Re: [PATCH v3 2/5] sched/deadline: Fix reclaim inaccuracy with SMP

From: luca abeni
Date: Tue May 16 2023 - 12:19:51 EST


Hi,

On Tue, 16 May 2023 11:08:18 -0400
Vineeth Remanan Pillai <vineeth@xxxxxxxxxxxxxxx> wrote:

> Hi Luca,
>
> On Tue, May 16, 2023 at 3:37 AM luca abeni
> <luca.abeni@xxxxxxxxxxxxxxx> wrote:
> > > I have noticed this behaviour where the reclaimed time is not
> > > equally distributed when we have more tasks than available
> > > processors. But it depended on where the task was scheduled.
> > > Within the same cpu, the distribution seemed to be proportional.
> >
> > Yes, as far as I remember it is due to migrations. IIRC, the
> > problem is related to the fact that using "dq = -Uact / Umax * dt"
> > a task running on a core might end up trying to reclaim some idle
> > time from other cores (which is obviously not possible).
> > This is why m-GRUB used "1 - Uinact" instead of "Uact"
> >
> This is what I was a little confused about. In "-Uact / Umax", all
> the variables are per-cpu and it should only be reclaiming what is
> free on the cpu right? And when migration happens, Uact changes
> and the reclaiming adapts itself.

Sorry, I do not remember the details... But I think the problem is in
the transient when a task migrates from a core to a different one.
I am trying to search from my old notes to see if I find some more
details.


> I was thinking it should probably
> be okay for tasks to reclaim differently based on what free bw is
> left on the cpu it is running. For eg: if cpu 1 has two tasks of bw
> .3 each, each task can reclaim "(.95 - .6) / 2" and another cpu with
> only one task(.3 bandwidth) reclaims (.95 - .3). So both cpus
> utilization is .95 and tasks reclaim what is available on the cpu.
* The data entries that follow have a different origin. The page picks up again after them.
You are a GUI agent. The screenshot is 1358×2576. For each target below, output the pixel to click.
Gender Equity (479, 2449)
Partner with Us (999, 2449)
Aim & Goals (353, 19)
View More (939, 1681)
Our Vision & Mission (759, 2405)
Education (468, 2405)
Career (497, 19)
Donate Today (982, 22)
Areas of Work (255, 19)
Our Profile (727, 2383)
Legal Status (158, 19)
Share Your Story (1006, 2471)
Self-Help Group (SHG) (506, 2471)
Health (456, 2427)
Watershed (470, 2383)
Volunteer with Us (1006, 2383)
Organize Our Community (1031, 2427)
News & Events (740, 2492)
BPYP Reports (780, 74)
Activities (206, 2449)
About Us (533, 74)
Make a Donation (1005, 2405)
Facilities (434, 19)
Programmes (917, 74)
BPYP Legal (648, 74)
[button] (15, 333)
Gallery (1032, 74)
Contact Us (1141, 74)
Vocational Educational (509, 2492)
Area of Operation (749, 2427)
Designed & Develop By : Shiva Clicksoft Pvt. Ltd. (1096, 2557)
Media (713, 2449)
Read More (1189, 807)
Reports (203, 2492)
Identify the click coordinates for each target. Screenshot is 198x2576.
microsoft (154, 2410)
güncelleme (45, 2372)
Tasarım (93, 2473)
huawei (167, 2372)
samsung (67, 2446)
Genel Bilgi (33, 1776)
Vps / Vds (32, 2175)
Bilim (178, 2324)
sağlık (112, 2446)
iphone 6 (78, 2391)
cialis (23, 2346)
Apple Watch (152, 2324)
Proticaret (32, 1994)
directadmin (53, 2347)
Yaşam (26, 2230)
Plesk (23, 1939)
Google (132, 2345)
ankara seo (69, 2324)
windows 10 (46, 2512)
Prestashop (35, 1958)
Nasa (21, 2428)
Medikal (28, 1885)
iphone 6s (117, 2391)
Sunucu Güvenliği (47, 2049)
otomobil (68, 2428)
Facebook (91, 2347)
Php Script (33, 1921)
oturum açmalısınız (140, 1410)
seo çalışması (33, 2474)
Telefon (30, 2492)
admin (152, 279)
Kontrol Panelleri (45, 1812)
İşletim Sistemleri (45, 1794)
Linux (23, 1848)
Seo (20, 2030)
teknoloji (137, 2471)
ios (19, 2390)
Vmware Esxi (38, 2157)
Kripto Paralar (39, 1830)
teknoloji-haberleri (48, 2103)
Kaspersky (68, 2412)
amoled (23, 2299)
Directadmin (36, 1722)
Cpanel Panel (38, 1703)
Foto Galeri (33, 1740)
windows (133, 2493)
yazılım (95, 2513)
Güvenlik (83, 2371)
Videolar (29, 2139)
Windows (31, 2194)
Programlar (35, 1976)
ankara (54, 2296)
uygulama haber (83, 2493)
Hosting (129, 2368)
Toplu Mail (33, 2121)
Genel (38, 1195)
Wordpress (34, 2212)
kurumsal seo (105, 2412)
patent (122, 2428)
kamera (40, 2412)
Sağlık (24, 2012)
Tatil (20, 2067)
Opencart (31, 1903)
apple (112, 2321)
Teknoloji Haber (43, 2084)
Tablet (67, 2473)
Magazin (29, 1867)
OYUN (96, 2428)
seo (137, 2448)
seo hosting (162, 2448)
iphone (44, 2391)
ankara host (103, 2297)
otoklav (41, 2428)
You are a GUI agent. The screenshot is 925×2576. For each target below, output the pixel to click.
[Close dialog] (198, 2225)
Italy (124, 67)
I suspect (but I am not sure) this only works if tasks do not migrate.


> With "1 - Uinact", where Uinact accounts for a portion of global free
> bandwidth, tasks reclaim proportionately to the global free bandwidth
> and this causes tasks with lesser bandwidth to reclaim lesser when
> compared to higher bandwidth tasks even if they don't share the cpu.
> This is what I was seeing in practice.

Just to be sure: is this with the "original" Uextra setting, or with
your new "Uextra = Umax - this_bw" setting?
(I am not sure, but I suspect that "1 - Uinact - Uextra" with your new
definition of Uextra should work well...)


[...]
> > I think I can now understand at least part of the problem. In my
> > understanding, the problem is due to using
> > dq = -(max{u_i, (Umax - Uinact - Uextra)} / Umax) * dt
> >
> > It should really be
> > dq = -(max{u_i, (1 - Uinact - Uextra)} / Umax) * dt
> >
> > (since we divide by Umax, using "Umax - ..." will lead to
> > reclaiming up to "Umax / Umax" = 1)
> >
> > Did you try this equation?
> >
> I had tested this and it was reclaiming much less compared to the
> first one. I had 3 tasks with reservation (3,100) and 3 cpus.
>
> With dq = -(max{u_i, (Umax - Uinact - Uextra)} / Umax) * dt (1)
> TID[636]: RECLAIM=1, (r=3ms, d=100ms, p=100ms), Util: 95.08
> TID[635]: RECLAIM=1, (r=3ms, d=100ms, p=100ms), Util: 95.07
> TID[637]: RECLAIM=1, (r=3ms, d=100ms, p=100ms), Util: 95.06
>
> With dq = -(max{u_i, (1 - Uinact - Uextra)} / Umax) * dt (2)
> TID[601]: RECLAIM=1, (r=3ms, d=100ms, p=100ms), Util: 35.65
> TID[600]: RECLAIM=1, (r=3ms, d=100ms, p=100ms), Util: 35.65
> TID[602]: RECLAIM=1, (r=3ms, d=100ms, p=100ms), Util: 35.65

Maybe I am missing something and I am misunderstanding the situation,
but my impression was that this is the effect of setting
Umax - \Sum(u_i / #cpus in the root domain)
I was hoping that with your new Umax setting this problem could be
fixed... I am going to double-check my reasoning.


Thanks,
Luca